Adelie nodded. Gently he took her foot and twisted it. “Does this hurt?”
He stretched it. “And now?”
Only as he flexed it, she winced. This time, he needn’t ask, it was evident she was in pain. “Guess you overstretched a tendon. It’s not swollen, and it’s not hot… but I can drive you to the doctor if you want.”
“It’s okay, thank you. I don’t think it’s that bad. But you need to fetch me some water now.” She grinned at him, and he grinned back. Before he left, he took off his jacket to prop up her foot. “Even when it’s not swollen, I think putting it up would be a good idea.” He strolled over to the pond and filled the bottle. Then he pulled out a clean white handkerchief out of his back pocket and wetted it before he returned to her. His movements were poetry, his walk a song. She’d never seen anyone moving with such grace, such harmony. It would be a pleasure to just watch him all day. With a shy smile, he kneeled next to her propped-up foot, folded the dripping piece of fabric into a neat rectangle and carefully draped it over her foot.

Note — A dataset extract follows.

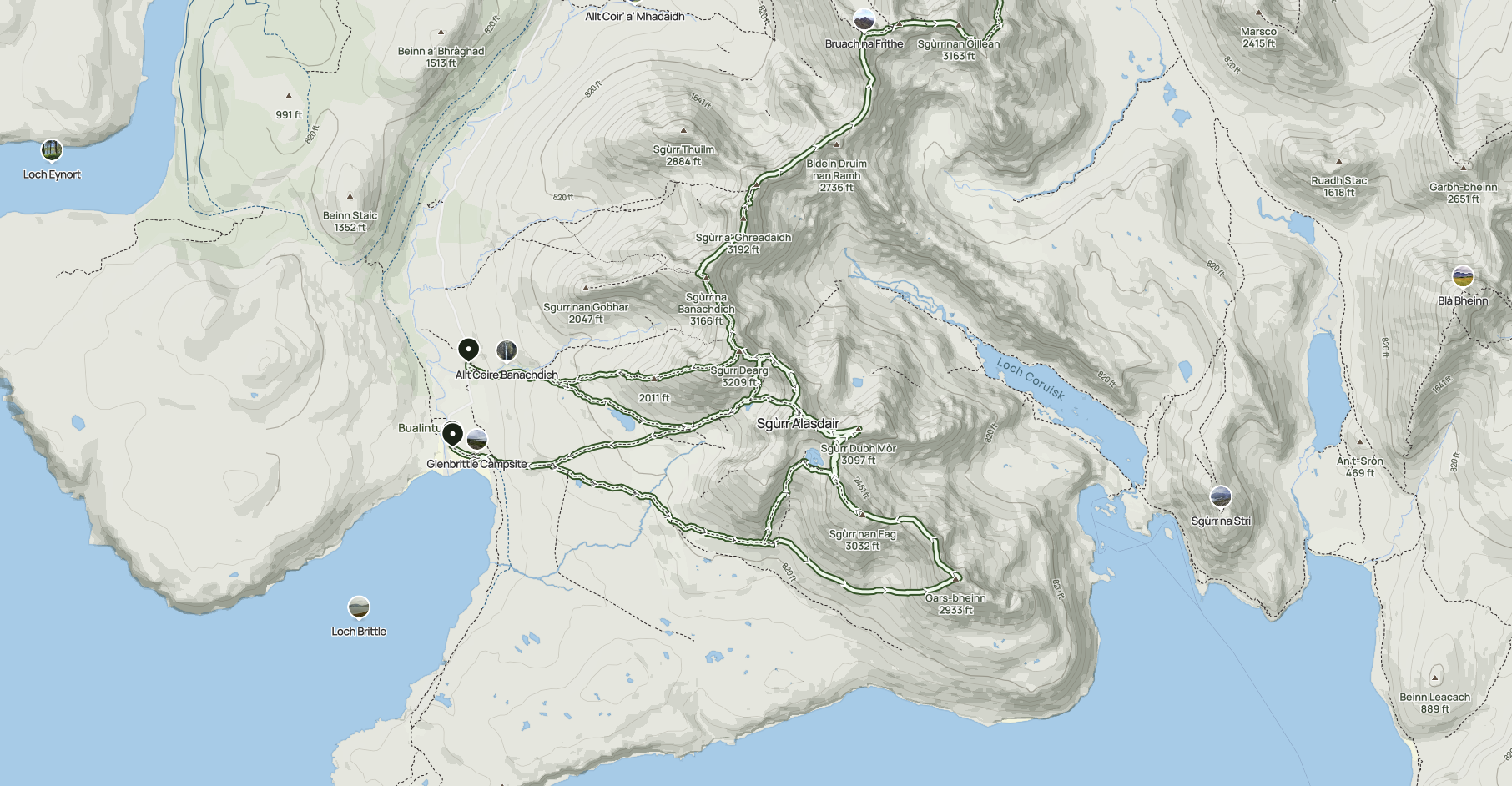The width and height of the screenshot is (1512, 786).
Task: Open the Loch Brittle photo marker
Action: (x=359, y=607)
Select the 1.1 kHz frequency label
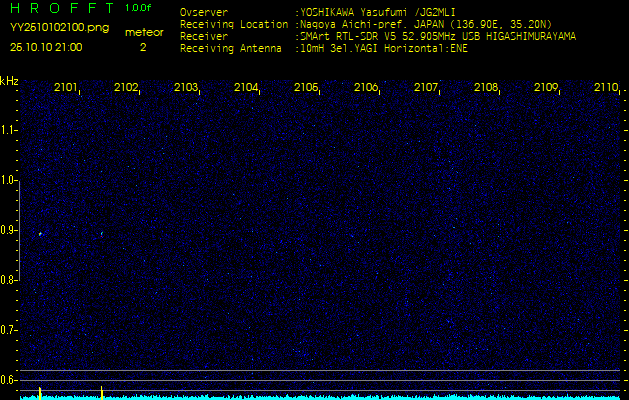The image size is (629, 400). pyautogui.click(x=9, y=130)
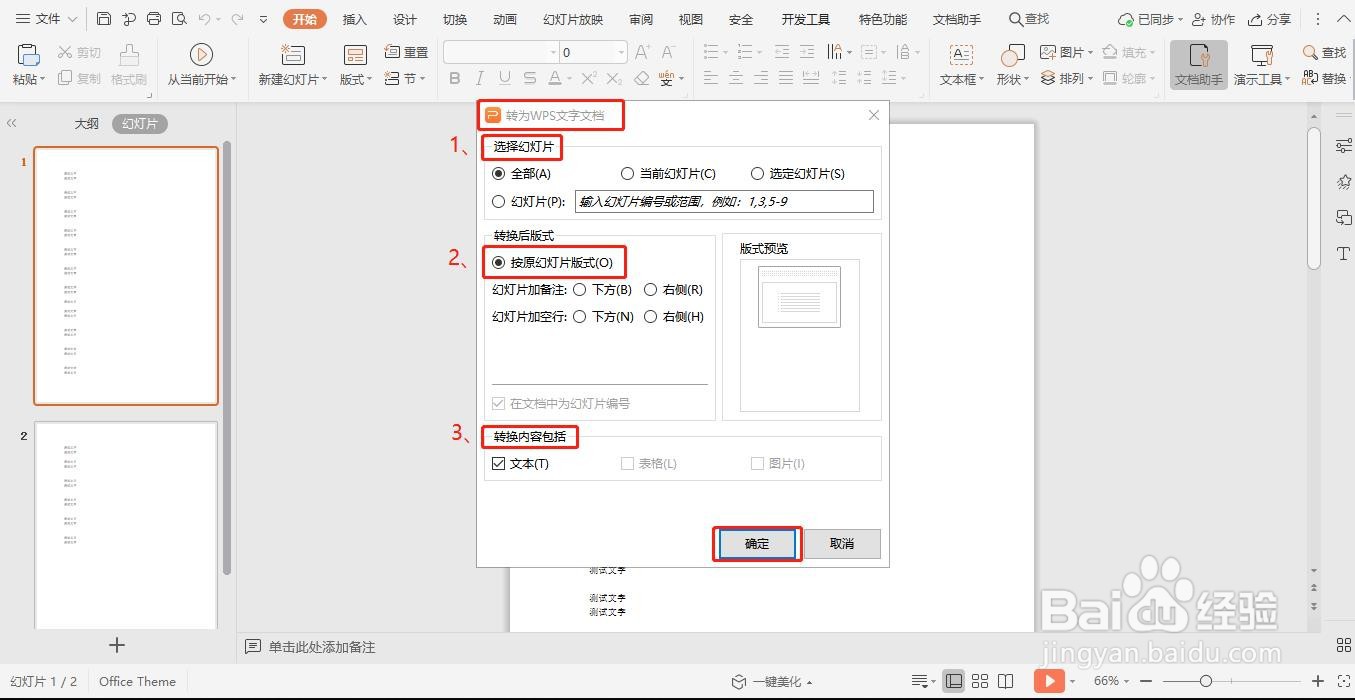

“Guess a little cooling wouldn’t hurt.”
Their eyes met, and the inexplicable feeling of being in good hands rushed through her. “Thank you.”
He settled down next to her on their makeshift blanket again.
“Have you been painting for a long time?” He asked.
“Yes. Classically trained baroness.” She smiled. “Although it’s the only role-appropriate thing my mother could get me to do besides playing the piano, I much preferred racing cars against my brother. Unlike my sister, who always did what she was supposed to do, I was a tomboy.”
He blinked. “You mean toy cars, right?”
Setting up her sketchbook and the kit, she shook her head. “At first, of course. But as soon as we were tall enough to drive, we switched to real ones.”
“You raced cars?” His mouth stood open, and his eyes were wide. She put her finger on his chin and closed his mouth.
“I’m the youngest of three kids. My sister will inherit the barony, my brother my father’s mines – the only role left to play by me was the one of the renegade. I’m well off, I’ll probably never have to worry about not having enough money… I was a spoilt brat who needed some thrill in her life.”